5.26.2012

Summer Lovin'

This is not a romantic blog post, or anything of that sort. I am using "Summer Lovin'" as the title, simply because I am getting so many positive news and energy, even before summer started. I feel so loved and blessed. I am super optimistic of what is to come within the next few months, and I am really excited this summer because I am going to change my name and gender legally.

Many of you may never feel the happiness within me, but it feels like being born again (oh, maybe not the best description, because I've never been born again... but if I did, this is how I would feel).

Perhaps better descriptions would include:
1. My student loans are paid off! Oh, if only it were that easy!
2. I lost 40 lbs. and I am back to 125, 5'6", 36-25-34. Of course, this is not true. I wish it were, and I would feel so happy. I am self-conscious of my body and would like to be healthy for myself,.
3. I won a trip around the world, all expenses paid. I could only dream. If I had the money, I would really like to travel around the world, even go on one of my favorite TV shows, AMAZING RACE!
4. I graduated from MA in Women's Studies and secured a teaching gig at a local community college, while working a leadership position at a nonprofit organization.
5. I am confident with where I am both professionally and personally. I own a house and other properties.

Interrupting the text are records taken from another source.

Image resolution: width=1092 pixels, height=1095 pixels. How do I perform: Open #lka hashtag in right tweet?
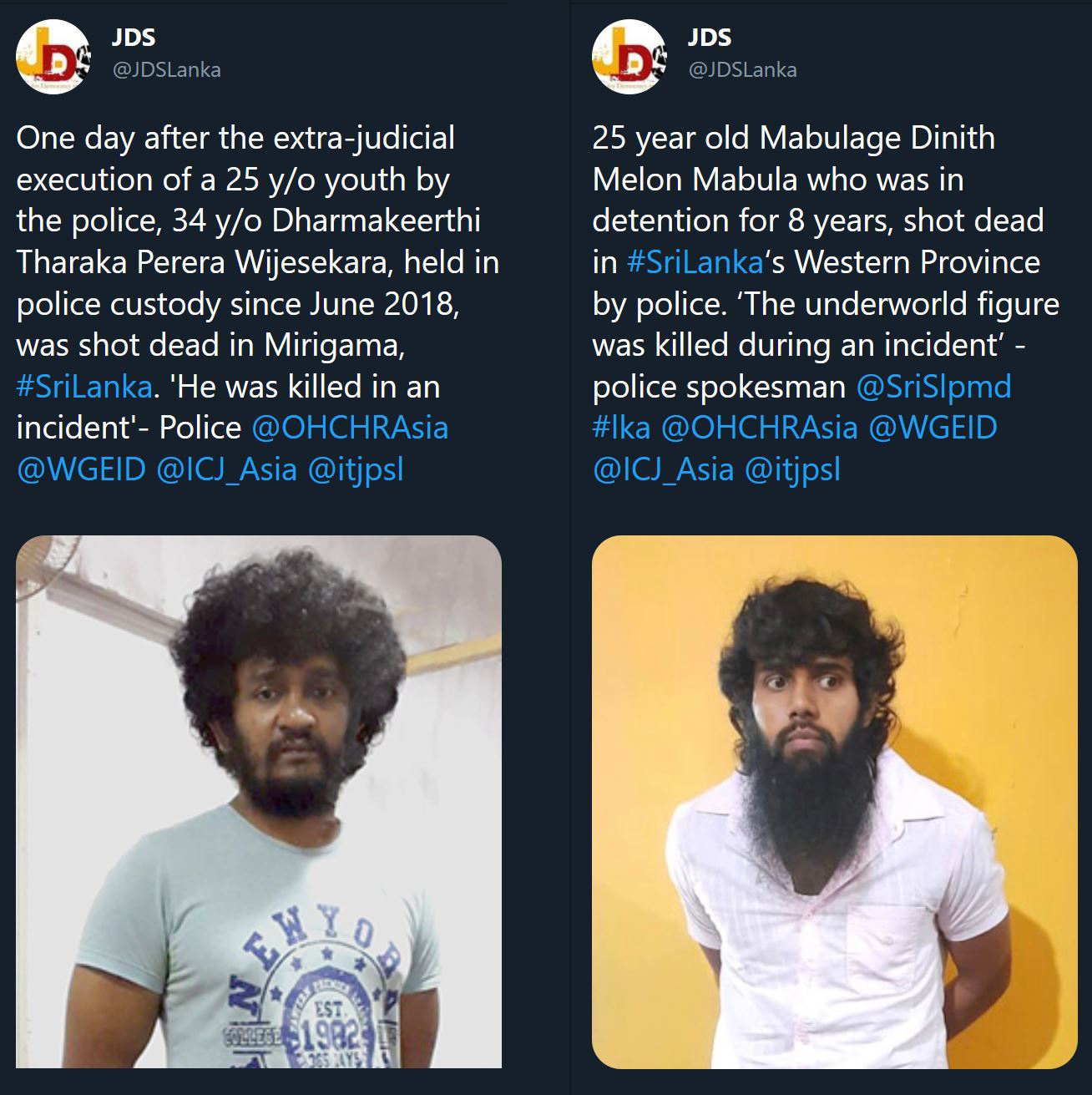621,427
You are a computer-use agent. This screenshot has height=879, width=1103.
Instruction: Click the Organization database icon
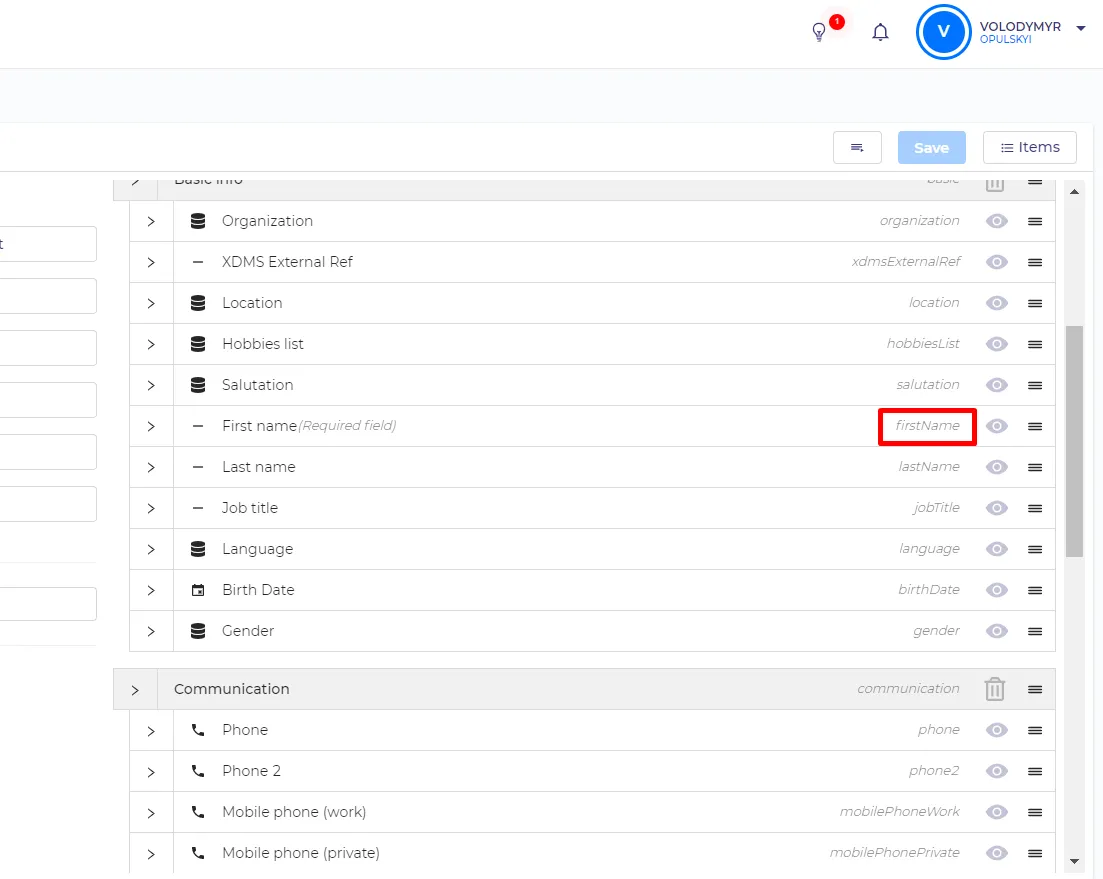coord(198,221)
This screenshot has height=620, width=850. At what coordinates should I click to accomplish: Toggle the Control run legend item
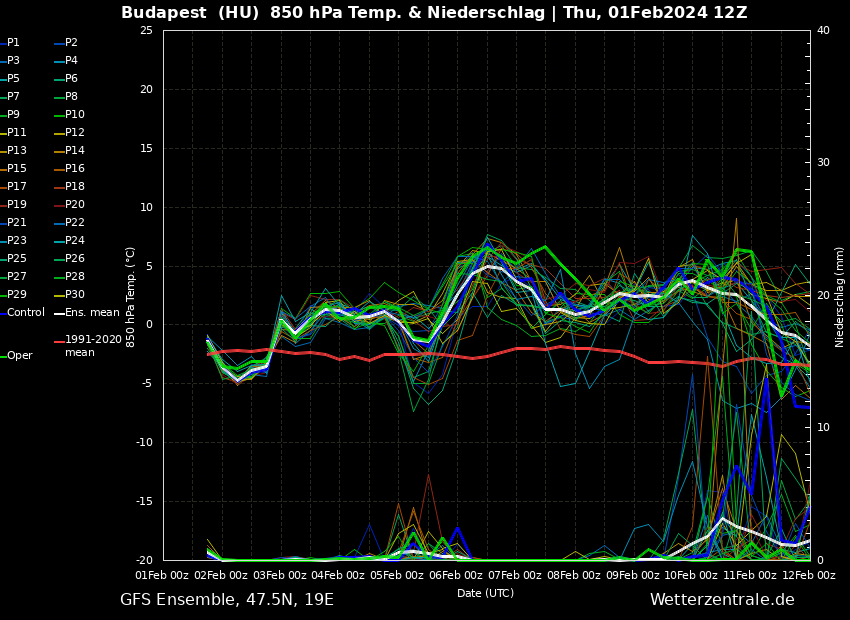click(25, 313)
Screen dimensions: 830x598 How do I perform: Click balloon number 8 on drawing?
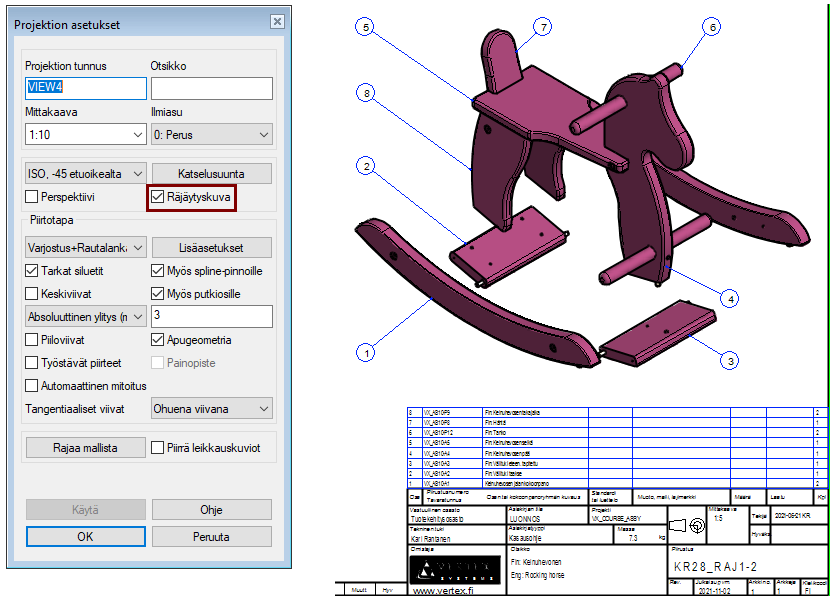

I could include a few more... but nothing can describe how I feel more vividly than "OMG! I finally get to be myself. I finally get to be Jasmine legally, without any doubts or worries." I am truly blessed because I know how first-hand how difficult it is to navigate through different systems. I am lucky to have a supportive network, my boyfriend, friends, family and colleagues. Without them, I would have given up on my first attempt. Thank you for keeping me sane, for being there for me, and for trying to understand something completely alien to  many. OMG! I did not mean for this blog to be a THANK YOU blog, it just kinda went there! Here I am, redirecting back to "Summer Lovin'."

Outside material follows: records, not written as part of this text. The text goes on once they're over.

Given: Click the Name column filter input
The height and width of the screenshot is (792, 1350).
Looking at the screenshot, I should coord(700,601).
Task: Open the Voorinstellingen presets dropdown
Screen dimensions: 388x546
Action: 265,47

Recently, I have been exchanging emails with my endocrinologist, Dr. Wu, who will ultimately make the decision whether or not I get to legally change my name and gender. So far, it sounds like he is going to write the letter confirming that I have undergone "clinically appropriate treatment." I am really happy that this term was changed from something specific "surgical treatment" to something really vague "clinically appropriate treatment," which is defined under the penal code. I don't really follow policy changes, but I am really glad to have found this information. Now, I am taking advantage of it, because I am not sure if conservative opponents will argue otherwise. Anyway, I am not going to get into that.

By June 1st, I should have all the documents and I should be able to file with the court's clerk by the 2nd week of June. Crossed fingers. Depending on the workload of the court, it may take them 3-4 months to schedule a hearing. I am applying for the fee waiver, which is worth $398 and they will provide copies of the document if approved. While waiting for the hearing, I need to publish my name change through an approved newspaper, and I have canvassed. The lowest price for it is $75 for all four consecutive weeks, which is the required number of publications. This is to make sure that I am not changing my name to commit fraud or any other criminal offenses. Of course, I am a good girl! I am really excited because I am only paying $75 for what could be $500 or more. by August, I should be changing my name and I cannot wait for people to finally refer to me as Jasmine! There's going to be legal documentation that proves my name change is valid.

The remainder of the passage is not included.